● Entries pointing to words and elements:
## start

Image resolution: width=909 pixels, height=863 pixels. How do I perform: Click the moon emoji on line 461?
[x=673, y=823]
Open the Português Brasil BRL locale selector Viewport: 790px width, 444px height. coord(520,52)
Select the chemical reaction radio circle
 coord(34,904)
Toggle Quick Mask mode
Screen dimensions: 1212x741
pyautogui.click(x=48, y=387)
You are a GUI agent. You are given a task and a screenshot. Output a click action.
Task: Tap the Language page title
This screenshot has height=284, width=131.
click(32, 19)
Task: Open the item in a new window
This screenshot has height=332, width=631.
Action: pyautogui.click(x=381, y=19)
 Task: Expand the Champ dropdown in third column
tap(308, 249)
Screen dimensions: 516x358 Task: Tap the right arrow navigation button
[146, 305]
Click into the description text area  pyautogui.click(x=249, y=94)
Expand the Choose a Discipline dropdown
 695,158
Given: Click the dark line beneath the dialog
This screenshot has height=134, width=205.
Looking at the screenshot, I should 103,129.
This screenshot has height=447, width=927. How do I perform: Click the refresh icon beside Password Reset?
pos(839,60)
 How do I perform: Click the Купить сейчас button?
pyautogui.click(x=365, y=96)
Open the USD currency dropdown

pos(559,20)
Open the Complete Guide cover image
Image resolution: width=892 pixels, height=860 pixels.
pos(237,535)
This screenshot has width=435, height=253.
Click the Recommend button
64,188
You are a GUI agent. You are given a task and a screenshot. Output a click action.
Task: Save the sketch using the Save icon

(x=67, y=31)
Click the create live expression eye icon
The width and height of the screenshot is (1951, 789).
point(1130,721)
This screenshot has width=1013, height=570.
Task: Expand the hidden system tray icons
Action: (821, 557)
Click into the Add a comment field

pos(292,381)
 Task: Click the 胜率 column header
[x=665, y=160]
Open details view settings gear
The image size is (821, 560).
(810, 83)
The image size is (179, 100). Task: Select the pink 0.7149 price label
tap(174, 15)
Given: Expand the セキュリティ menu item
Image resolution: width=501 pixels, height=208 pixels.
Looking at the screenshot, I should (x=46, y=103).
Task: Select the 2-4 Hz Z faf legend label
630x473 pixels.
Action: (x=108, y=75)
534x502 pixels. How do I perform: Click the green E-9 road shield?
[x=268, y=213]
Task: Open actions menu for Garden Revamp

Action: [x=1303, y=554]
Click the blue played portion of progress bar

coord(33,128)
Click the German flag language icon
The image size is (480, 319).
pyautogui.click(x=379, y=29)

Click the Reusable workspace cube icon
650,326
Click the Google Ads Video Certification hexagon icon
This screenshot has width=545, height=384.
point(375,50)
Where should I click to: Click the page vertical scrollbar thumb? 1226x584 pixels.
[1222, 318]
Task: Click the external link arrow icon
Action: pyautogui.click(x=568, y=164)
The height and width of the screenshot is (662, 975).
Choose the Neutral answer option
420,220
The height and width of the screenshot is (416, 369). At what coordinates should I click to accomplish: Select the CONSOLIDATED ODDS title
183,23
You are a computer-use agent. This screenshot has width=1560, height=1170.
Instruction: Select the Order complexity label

## end

● Short exercise:
Return every one of the lines above word for word, keeping their original order.

● Output:
Image resolution: width=909 pixels, height=863 pixels. How do I perform: Click the moon emoji on line 461?
[x=673, y=823]
Open the Português Brasil BRL locale selector Viewport: 790px width, 444px height. coord(520,52)
Select the chemical reaction radio circle
 coord(34,904)
Toggle Quick Mask mode
Screen dimensions: 1212x741
pyautogui.click(x=48, y=387)
You are a GUI agent. You are given a task and a screenshot. Output a click action.
Task: Tap the Language page title
This screenshot has height=284, width=131.
click(32, 19)
Task: Open the item in a new window
This screenshot has height=332, width=631.
Action: pyautogui.click(x=381, y=19)
 Task: Expand the Champ dropdown in third column
tap(308, 249)
Screen dimensions: 516x358 Task: Tap the right arrow navigation button
[146, 305]
Click into the description text area  pyautogui.click(x=249, y=94)
Expand the Choose a Discipline dropdown
 695,158
Given: Click the dark line beneath the dialog
This screenshot has height=134, width=205.
Looking at the screenshot, I should 103,129.
This screenshot has height=447, width=927. How do I perform: Click the refresh icon beside Password Reset?
pos(839,60)
 How do I perform: Click the Купить сейчас button?
pyautogui.click(x=365, y=96)
Open the USD currency dropdown

pos(559,20)
Open the Complete Guide cover image
Image resolution: width=892 pixels, height=860 pixels.
pos(237,535)
This screenshot has width=435, height=253.
Click the Recommend button
64,188
You are a GUI agent. You are given a task and a screenshot. Output a click action.
Task: Save the sketch using the Save icon

(x=67, y=31)
Click the create live expression eye icon
The width and height of the screenshot is (1951, 789).
point(1130,721)
This screenshot has width=1013, height=570.
Task: Expand the hidden system tray icons
Action: (821, 557)
Click into the Add a comment field

pos(292,381)
 Task: Click the 胜率 column header
[x=665, y=160]
Open details view settings gear
The image size is (821, 560).
(810, 83)
The image size is (179, 100). Task: Select the pink 0.7149 price label
tap(174, 15)
Given: Expand the セキュリティ menu item
Image resolution: width=501 pixels, height=208 pixels.
Looking at the screenshot, I should (x=46, y=103).
Task: Select the 2-4 Hz Z faf legend label
630x473 pixels.
Action: (x=108, y=75)
534x502 pixels. How do I perform: Click the green E-9 road shield?
[x=268, y=213]
Task: Open actions menu for Garden Revamp

Action: [x=1303, y=554]
Click the blue played portion of progress bar

coord(33,128)
Click the German flag language icon
The image size is (480, 319).
pyautogui.click(x=379, y=29)

Click the Reusable workspace cube icon
650,326
Click the Google Ads Video Certification hexagon icon
This screenshot has width=545, height=384.
point(375,50)
Where should I click to: Click the page vertical scrollbar thumb? 1226x584 pixels.
[1222, 318]
Task: Click the external link arrow icon
Action: pyautogui.click(x=568, y=164)
The height and width of the screenshot is (662, 975).
Choose the Neutral answer option
420,220
The height and width of the screenshot is (416, 369). At what coordinates should I click to accomplish: Select the CONSOLIDATED ODDS title
183,23
You are a computer-use agent. This screenshot has width=1560, height=1170.
Instruction: Select the Order complexity label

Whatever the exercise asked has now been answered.